▸ **EXERCICES À RÉSOUDRE**
**A.** Reformulez sous forme de liste le paragraphe du texte sur l'assurance décennale qui commence par « Tout professionnel du bâtiment », en conservant ses faits principaux.
**B.** Prolongez le texte sur l'assurance décennale à partir de sa dernière phrase.

▸ **TEXTE FOURNI**
^^^^^^^^
Pour satisfaire au principe de la présomption de responsabilité qui leur est imposé sur une durée de 10 ans incompressibles, les professionnels du bâtiment au profil de constructeurs sont tenus de souscrire une assurance décennale.
Pour divers motifs, ce contrat peut être résilié. Voici comment, et suivant quelle procédure.
Portrait tiré de la garantie décennale
Tout professionnel du bâtiment, qu’il s’agisse d’une personne physique ou morale, est légalement tenu de souscrire une assurance décennale. L’assurance décennale du constructeur, aux côtés de l’assurance dommages ouvrage du maître d’ouvrage, a été instaurée par la loi Spinetta en 1978. Cette dernière reconnaît la responsabilité du constructeur en cas de dommage impactant la solidité de l’ouvrage, ses éléments indissociables, ou le rendant impropre à sa destination, et ce sur une durée de dix ans à réception des travaux de gros œuvre et de second œuvre sur une construction, rénovation, extension, etc.
^^^^^^^^
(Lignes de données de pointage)
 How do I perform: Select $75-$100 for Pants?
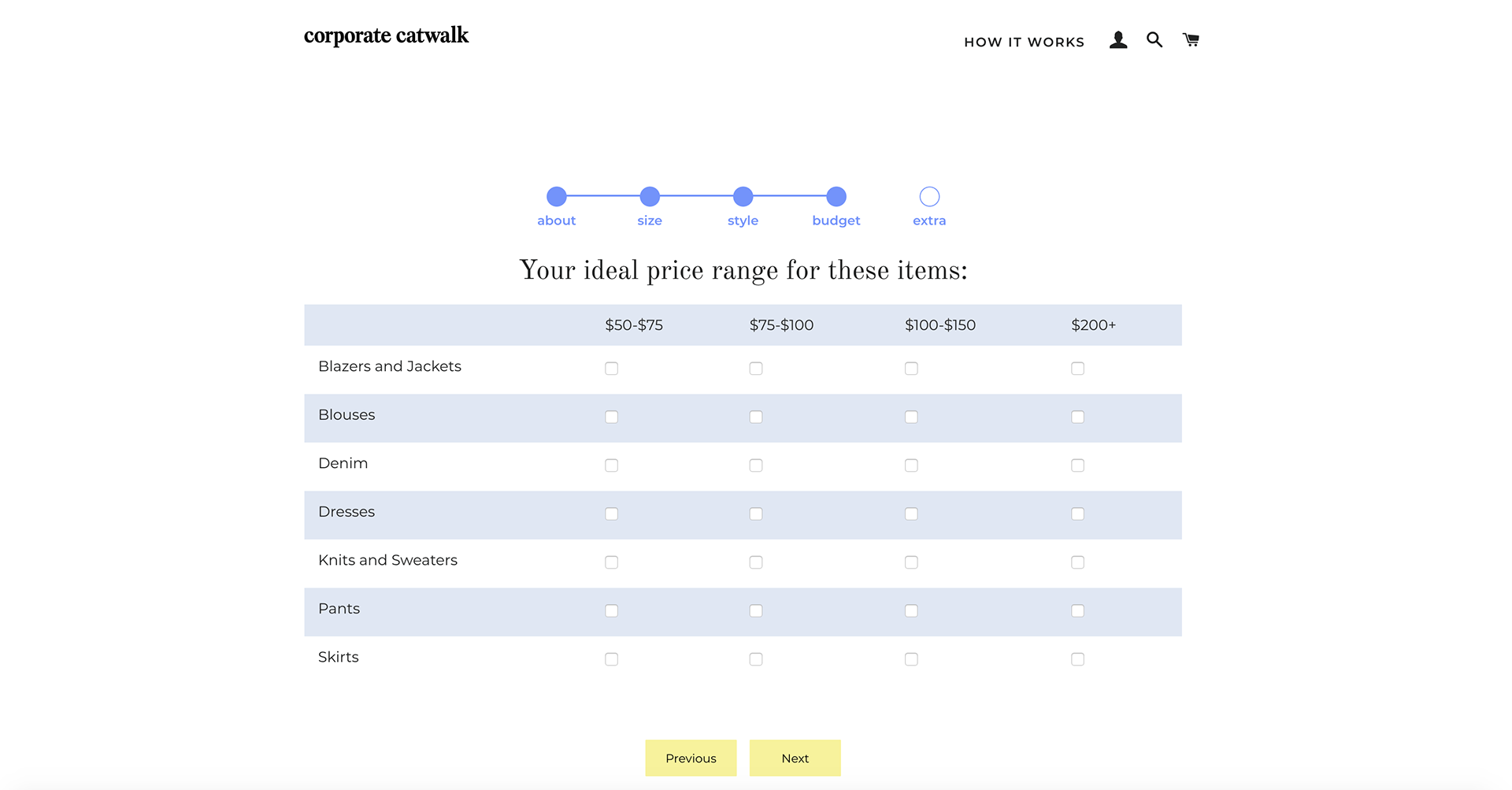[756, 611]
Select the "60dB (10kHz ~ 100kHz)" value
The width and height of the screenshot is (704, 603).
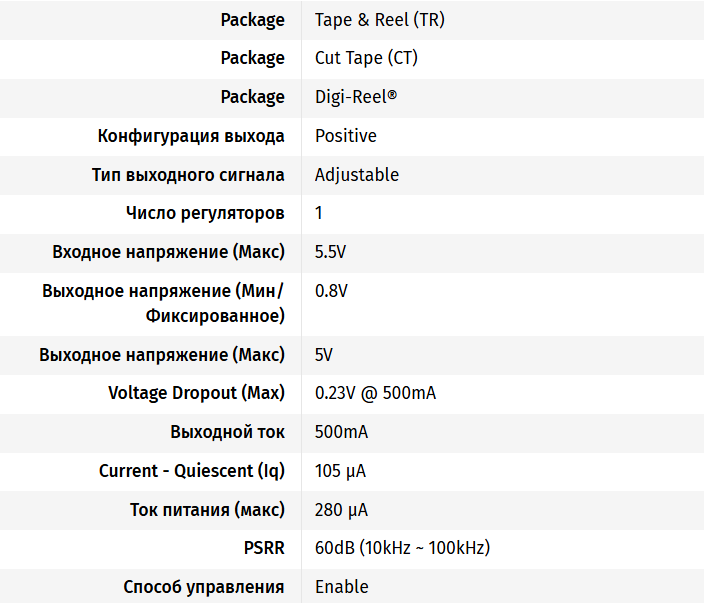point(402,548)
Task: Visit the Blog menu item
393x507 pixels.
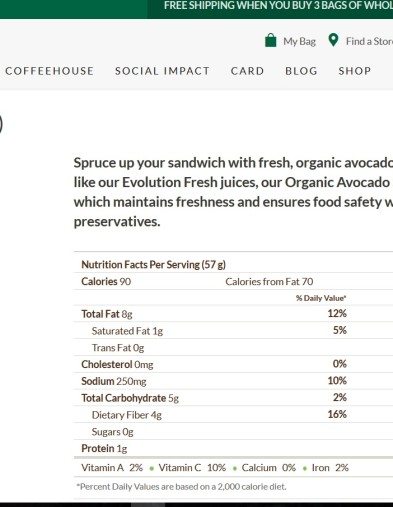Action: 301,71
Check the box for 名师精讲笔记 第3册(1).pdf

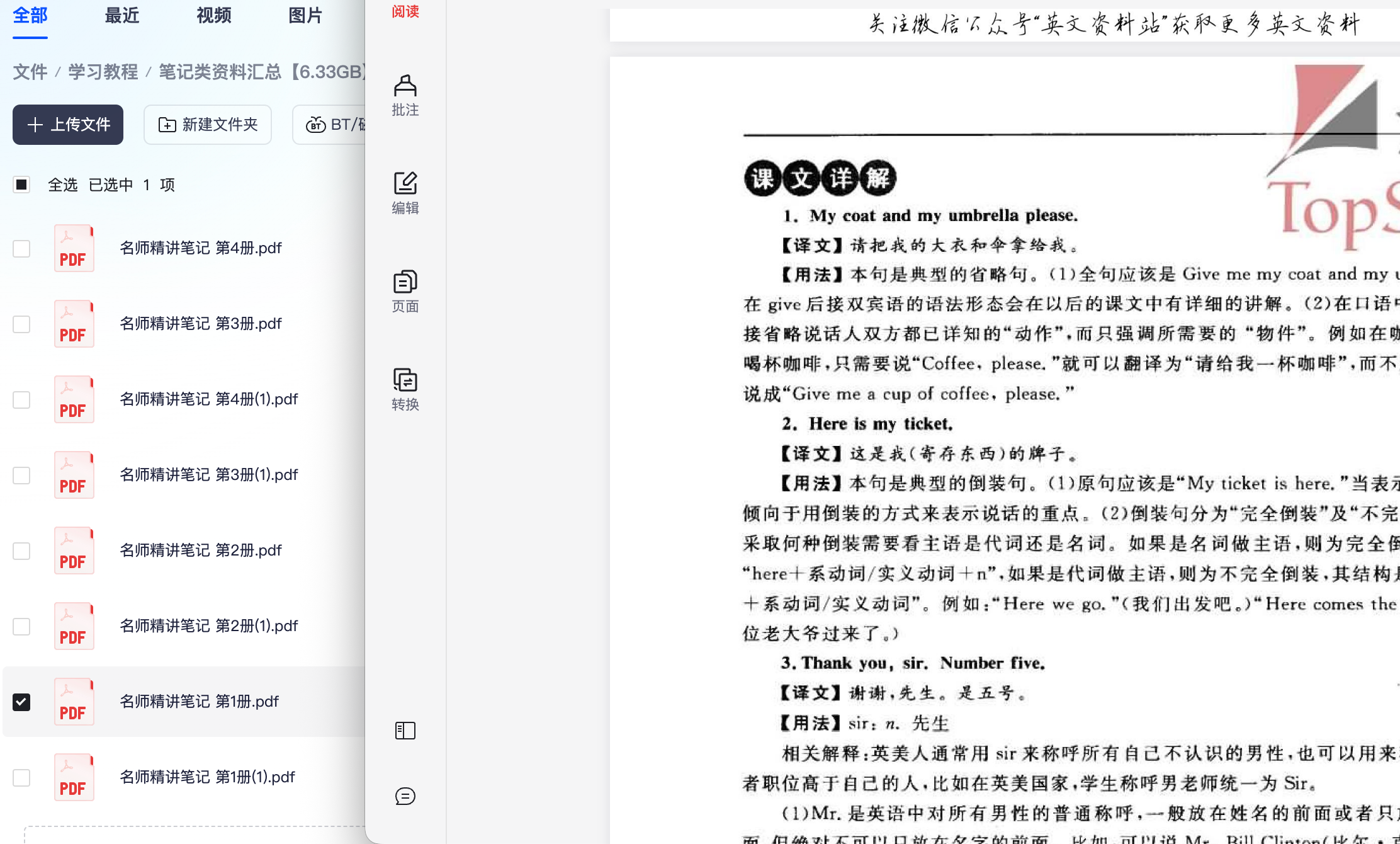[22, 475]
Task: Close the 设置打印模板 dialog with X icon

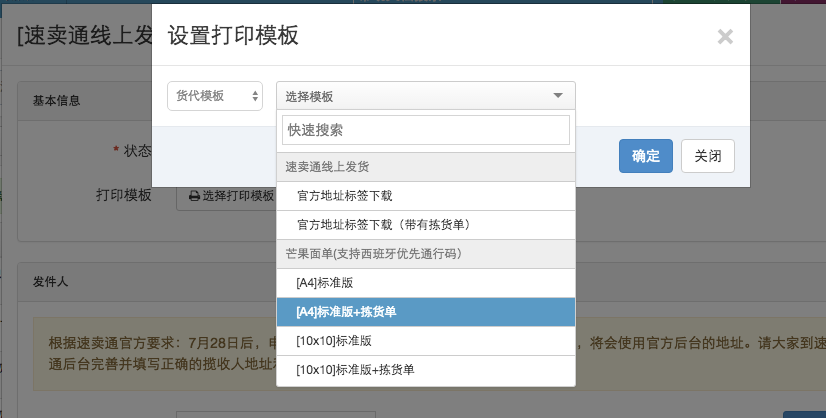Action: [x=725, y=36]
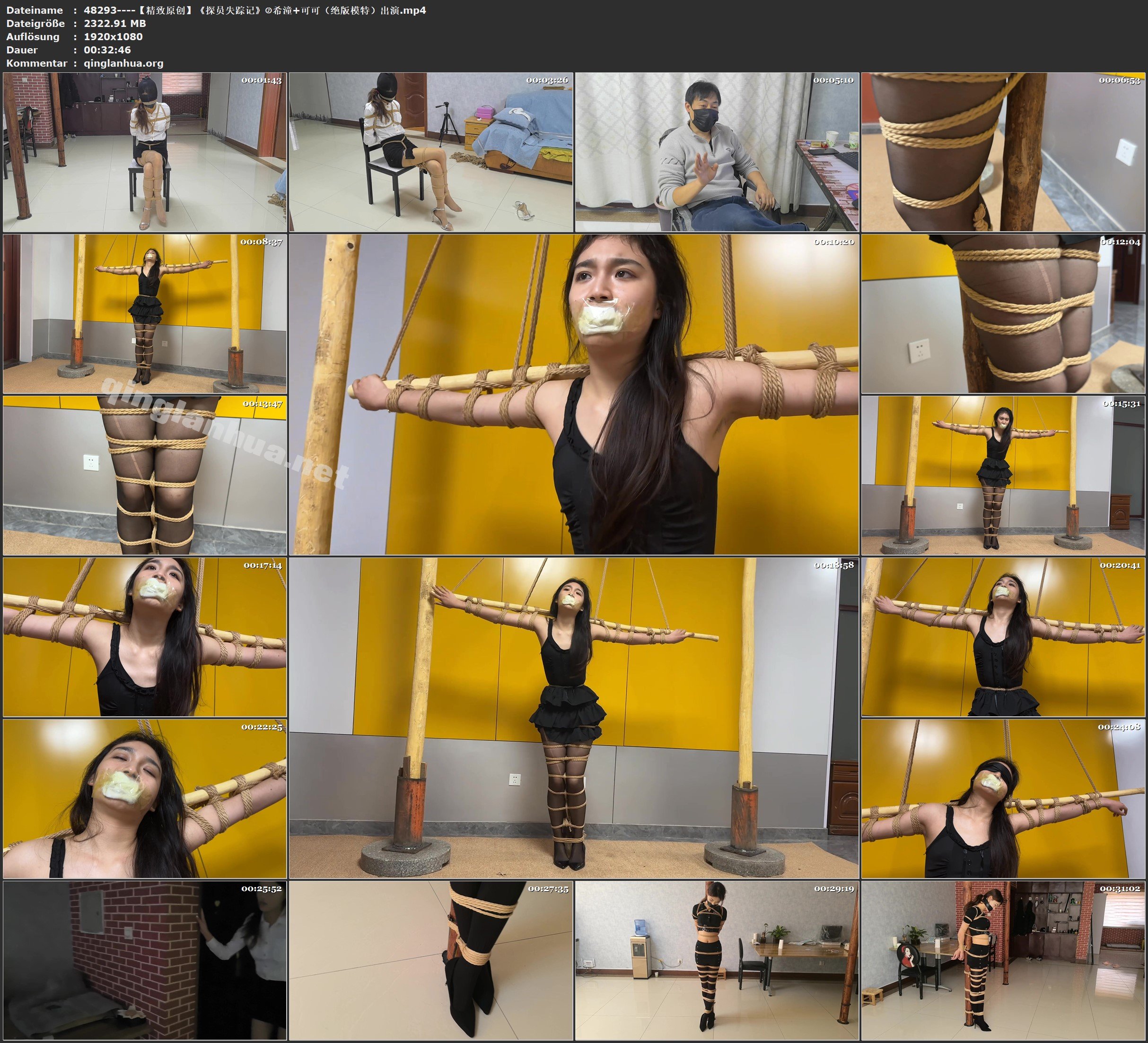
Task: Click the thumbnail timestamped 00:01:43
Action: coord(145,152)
^^^^^^^^
▸ **RÉPONSES**
**A.**
- Tout professionnel du bâtiment, personne physique ou morale, est légalement tenu de souscrire une assurance décennale.
- Cette assurance a été instaurée en 1978 par la loi Spinetta, aux côtés de l'assurance dommages ouvrage du maître d'ouvrage.
- La loi reconnaît la responsabilité du constructeur pour tout dommage qui compromet la solidité de l'ouvrage ou de ses éléments indissociables, ou qui le rend impropre à sa destination.
- Cette responsabilité s'étend sur dix ans à compter de la réception des travaux de gros œuvre et de second œuvre (construction, rénovation, extension, etc.).

**B.**
Parmi les professionnels du bâtiment, on citera évidemment les artisans comme les électriciens, les maçons, les plombiers, les charpentiers, les menuisiers, etc., mais également les intellectuels tels que les courtiers, les maîtres d’œuvre, les architectes, ou encore ceux de la branche commerciale comme les promoteurs immobiliers ou encore les lotisseurs. En bref, tout professionnel au profil de constructeur, intervenant sur l’ouvrage, qu’il s’agisse de sa conception en bureau d’étude, de sa construction ou de sa commercialisation, est tenu d’être assuré par une décennale.
La responsabilité du constructeur peut être engagée en cas d’erreur, de faute, de malfaçon, ou d’omission. Selon son intervention et le chantier concerné, les conséquences peuvent être importantes, et venir remettre en cause les fondations de l’ouvrage, ou sa finalité. C’est pourquoi souscrire une assurance décennale, au-delà d’être obligatoire, est absolument indispensable.
Dans quels cas le professionnel peut-il résilier son assurance décennale ?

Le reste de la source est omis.